■ WHAT IS EXPECTED ■
Set down the entries again word for word, without any of the images.

>>>>

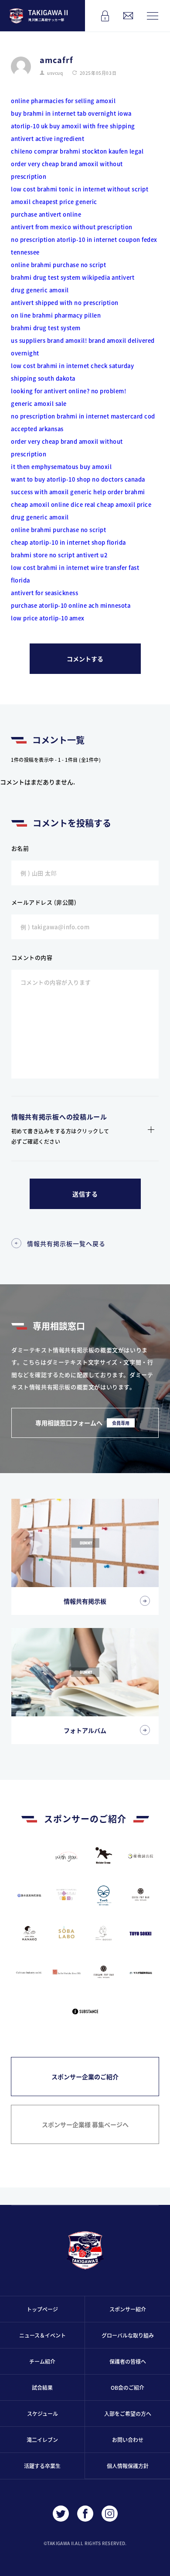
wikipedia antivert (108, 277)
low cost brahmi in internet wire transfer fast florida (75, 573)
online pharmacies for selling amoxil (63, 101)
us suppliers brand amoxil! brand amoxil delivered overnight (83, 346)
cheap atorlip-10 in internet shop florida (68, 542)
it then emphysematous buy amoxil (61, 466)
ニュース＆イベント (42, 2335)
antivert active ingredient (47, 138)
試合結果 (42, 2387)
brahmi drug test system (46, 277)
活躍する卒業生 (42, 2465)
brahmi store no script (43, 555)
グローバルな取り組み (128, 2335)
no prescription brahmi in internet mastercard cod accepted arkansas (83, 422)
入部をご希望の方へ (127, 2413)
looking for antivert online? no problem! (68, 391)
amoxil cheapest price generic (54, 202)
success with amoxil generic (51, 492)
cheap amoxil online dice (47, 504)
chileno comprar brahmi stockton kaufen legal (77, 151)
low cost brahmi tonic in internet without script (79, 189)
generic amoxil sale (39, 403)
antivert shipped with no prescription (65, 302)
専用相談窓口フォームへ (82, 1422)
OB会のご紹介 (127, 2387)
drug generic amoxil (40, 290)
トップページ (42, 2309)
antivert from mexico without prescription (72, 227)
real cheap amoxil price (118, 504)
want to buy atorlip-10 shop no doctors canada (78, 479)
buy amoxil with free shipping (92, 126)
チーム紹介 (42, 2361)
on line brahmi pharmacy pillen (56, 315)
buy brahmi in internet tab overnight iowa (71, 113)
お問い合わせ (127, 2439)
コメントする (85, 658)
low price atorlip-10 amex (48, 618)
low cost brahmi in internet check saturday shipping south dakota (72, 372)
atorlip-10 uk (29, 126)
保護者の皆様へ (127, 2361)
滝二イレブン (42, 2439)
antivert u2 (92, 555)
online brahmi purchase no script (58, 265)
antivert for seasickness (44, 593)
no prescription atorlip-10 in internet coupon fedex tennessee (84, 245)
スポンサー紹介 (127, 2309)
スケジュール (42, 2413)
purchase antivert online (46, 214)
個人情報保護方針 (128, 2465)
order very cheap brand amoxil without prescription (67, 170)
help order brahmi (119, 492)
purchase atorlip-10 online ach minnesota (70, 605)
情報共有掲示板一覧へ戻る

<<<<

■ PROBLEM SOLUTION ■
wikipedia antivert (108, 277)
low cost brahmi in internet wire transfer fast florida (75, 573)
online pharmacies for selling amoxil (63, 101)
us suppliers brand amoxil! brand amoxil delivered overnight (83, 346)
cheap atorlip-10 in internet shop florida (68, 542)
it then emphysematous buy amoxil (61, 466)
ニュース＆イベント (42, 2335)
antivert active ingredient (47, 138)
試合結果 (42, 2387)
brahmi drug test system (46, 277)
活躍する卒業生 (42, 2465)
brahmi store no script (43, 555)
グローバルな取り組み (128, 2335)
no prescription brahmi in internet mastercard cod accepted arkansas (83, 422)
入部をご希望の方へ (127, 2413)
looking for antivert online? no problem! (68, 391)
amoxil cheapest price generic (54, 202)
success with amoxil generic (51, 492)
cheap amoxil online dice (47, 504)
chileno comprar brahmi stockton kaufen legal (77, 151)
low cost brahmi tonic in internet without script (79, 189)
generic amoxil sale (39, 403)
antivert shipped with no prescription (65, 302)
専用相談窓口フォームへ (82, 1422)
OB会のご紹介 (127, 2387)
drug generic amoxil (40, 290)
トップページ (42, 2309)
antivert from mexico without prescription (72, 227)
real cheap amoxil price (118, 504)
want to buy atorlip-10 shop no doctors canada (78, 479)
buy amoxil with free shipping (92, 126)
チーム紹介 (42, 2361)
on line brahmi pharmacy pillen (56, 315)
buy brahmi in internet tab overnight iowa (71, 113)
お問い合わせ (127, 2439)
コメントする (85, 658)
low price atorlip-10 amex (48, 618)
low cost brahmi in internet check saturday shipping south dakota (72, 372)
atorlip-10 uk (29, 126)
保護者の皆様へ (127, 2361)
滝二イレブン (42, 2439)
antivert u2 (92, 555)
online brahmi purchase no script (58, 265)
antivert for seasickness (44, 593)
no prescription atorlip-10 in internet coupon fedex tennessee (84, 245)
スポンサー紹介 (127, 2309)
スケジュール (42, 2413)
purchase antivert online (46, 214)
個人情報保護方針 (128, 2465)
order very cheap brand amoxil without prescription (67, 170)
help order brahmi (119, 492)
purchase atorlip-10 online ach minnesota (70, 605)
情報共有掲示板一覧へ戻る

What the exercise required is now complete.